The 400,000 people at Woodstock were still antsy, high and loud after Santana’s starmaking performance, but the crew didn’t dare put another electric band on stage till the weather settled down. That upstate New York weather. John Sebastian was hanging around back stage just tripping on the acid he’d dosed somehow, when Chip Monck—that’s his voice, introducing him—told him he needed to play. John, way too buzzed, said no. He hadn’t even brought a guitar with him. Not even an autoharp. Someone handed him Tim Hardin’s guitar. (Tim didn’t make the cut for the movie so his guitar is as close as he got to Woodstock movie stardom that day.) Darling Be Home Soon is one of Lovin’ Spoonful’s classics, a hit you don’t hear on the classic rock stations, one of those earnest folkie things, like a Simon and Garfunkel tune, overly arranged, a loud horn section, perfect grammar and sweet melody, rhyming dawdled with toddled and with an unforgettable hook in the melody.

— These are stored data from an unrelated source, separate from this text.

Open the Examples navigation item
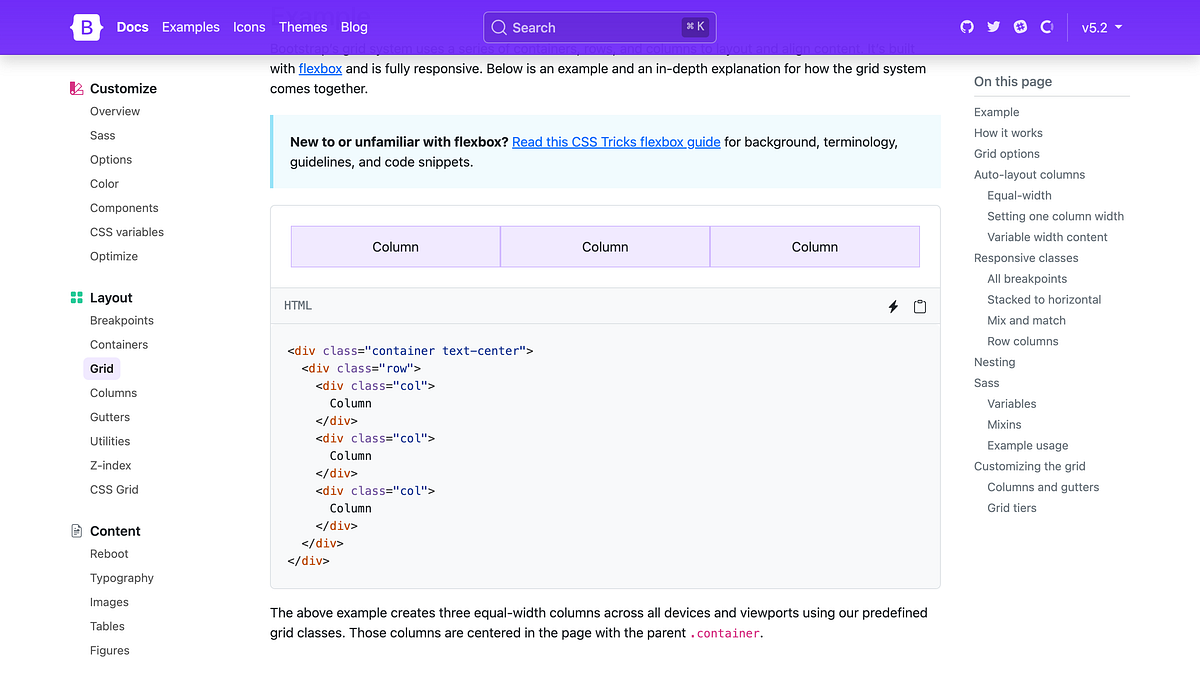 [x=190, y=27]
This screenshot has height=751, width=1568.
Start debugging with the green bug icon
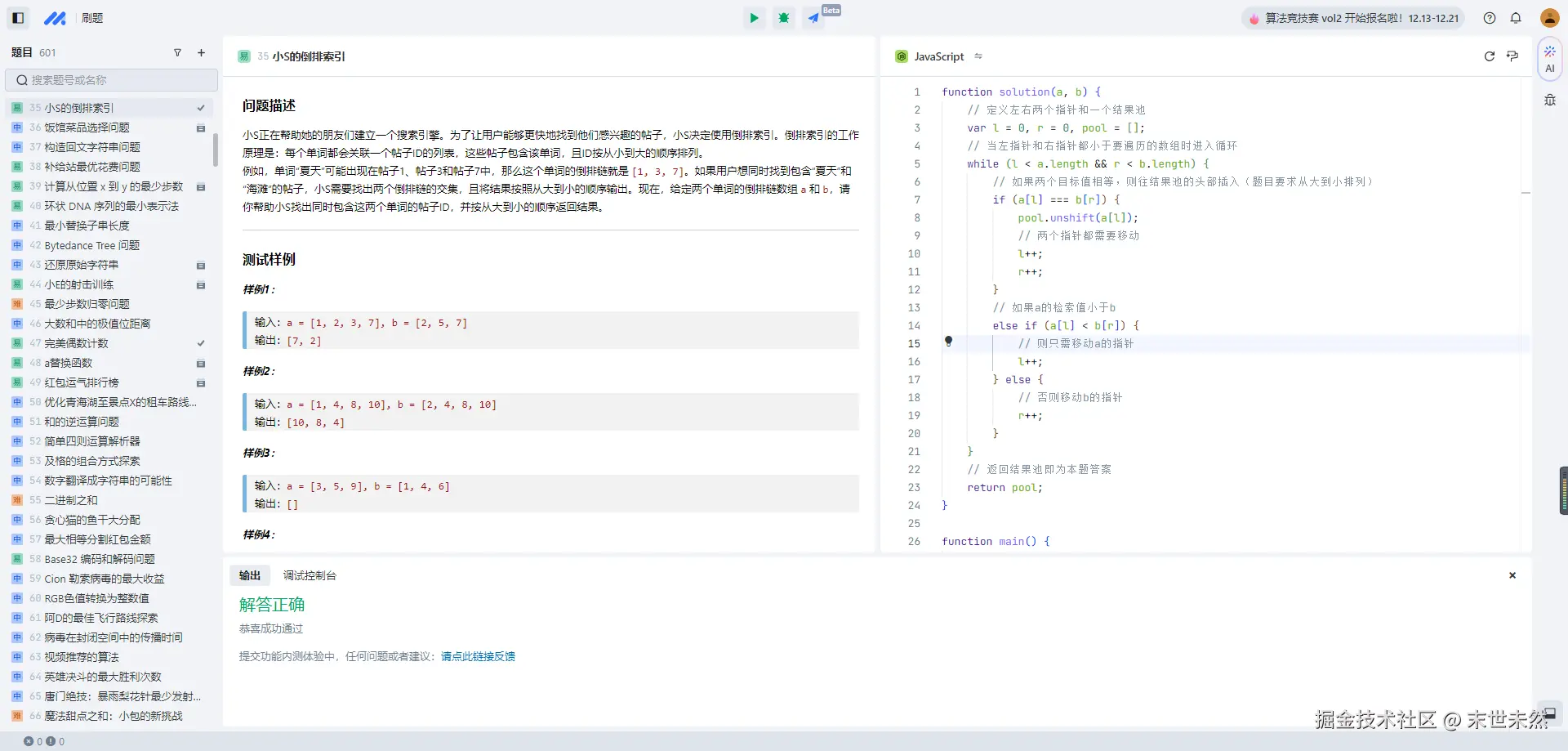(x=784, y=18)
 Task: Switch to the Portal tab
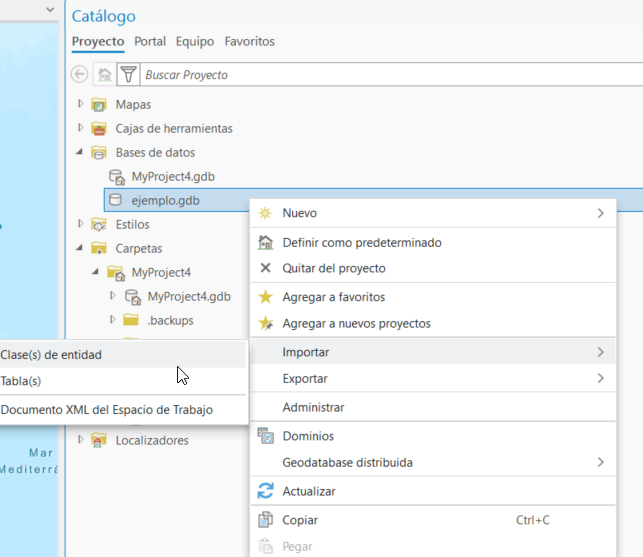point(150,41)
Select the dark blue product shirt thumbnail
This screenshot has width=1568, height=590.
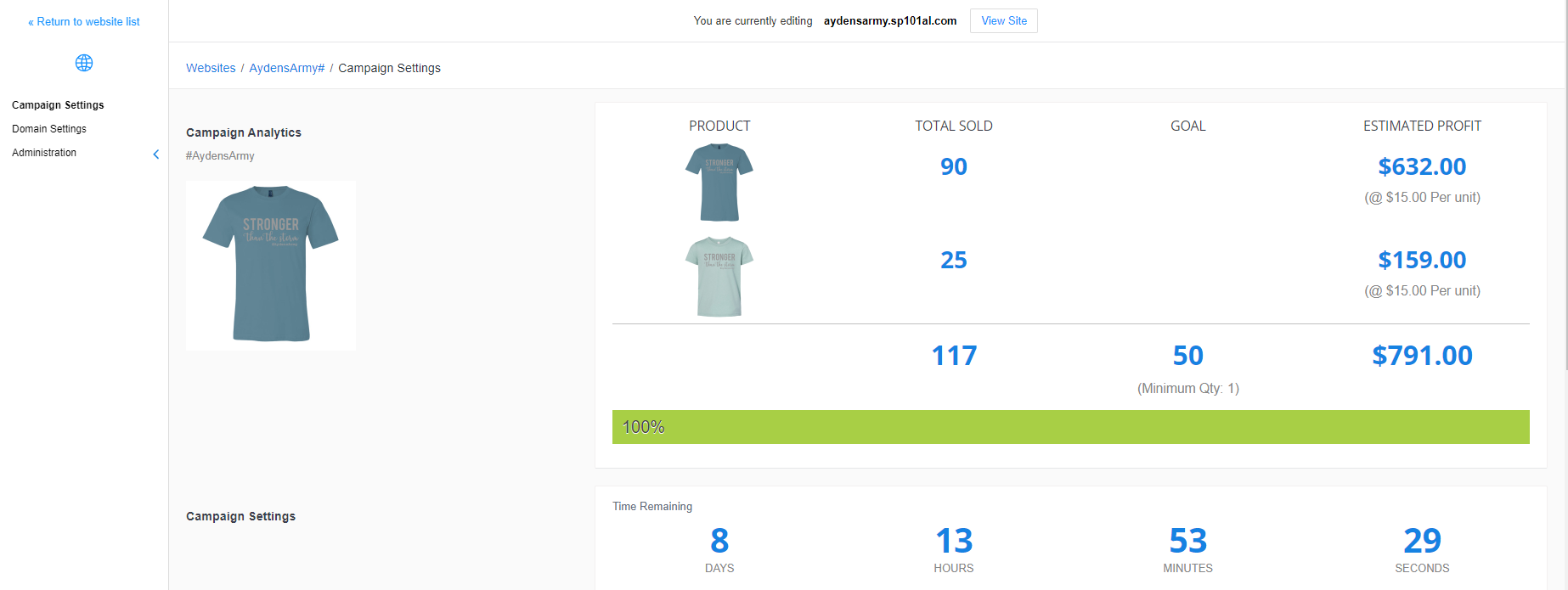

He begins the song and the crowd cheers, like they’d been hoping that he’d sing it, and within a few seconds the vast throng is hushed, swaying slightly with the rhythm, quiet as a church, listening to the words, just John Sebastian and a guitar and a melody and the 400,000 people not making a sound. Go, he sings, and beat your crazy head against the sky, the melody somehow soaring like a big rock band, try and see beyond the houses and your eyes, it’s OK to shoot the moon, which a half century later sounds a little clumsy, but in the summer of 1969 in a sea of 400,000 heads and hippies it must’ve sounded like pure poetry, and it wasn’t until he sang the last few words that you can hear the sounds of 400,000 stoned people again, their cheers like waves rolling in from the deep to inundate the stage.

Present at the creation

Present at the creation. Well, slightly after the creation, but still way early. Dig all the long hair, the band’s and the audience. Tommy’s is the hippiest. Johnny takes care of his. And everyone looks so nice. Rock’n’roll was still very nice in 1976. It had probably never been nicer. Nice people, nice music. I don’t think anyone had a clue about what was to erupt in a year. Punk rock—were we even calling it that yet?—was still a college kid thing. Not a drop out thing or a fuck up thing or a this close to being put away psycho thing. And it looks like somebody was recording the show on the state of the art portable recording machines (I’d say recorders instead of recording machines but recorders were still those inexpensive little woodwinds that hippies drove us up the wall with). The cassette he recorded would have sounded like he’d recorded inside a blender. Unlistenable. He probably still has it somewhere, Ramones scrawled across it in ball point pen, the venue and the date. Sometimes he finds it in a junk drawer and remembers.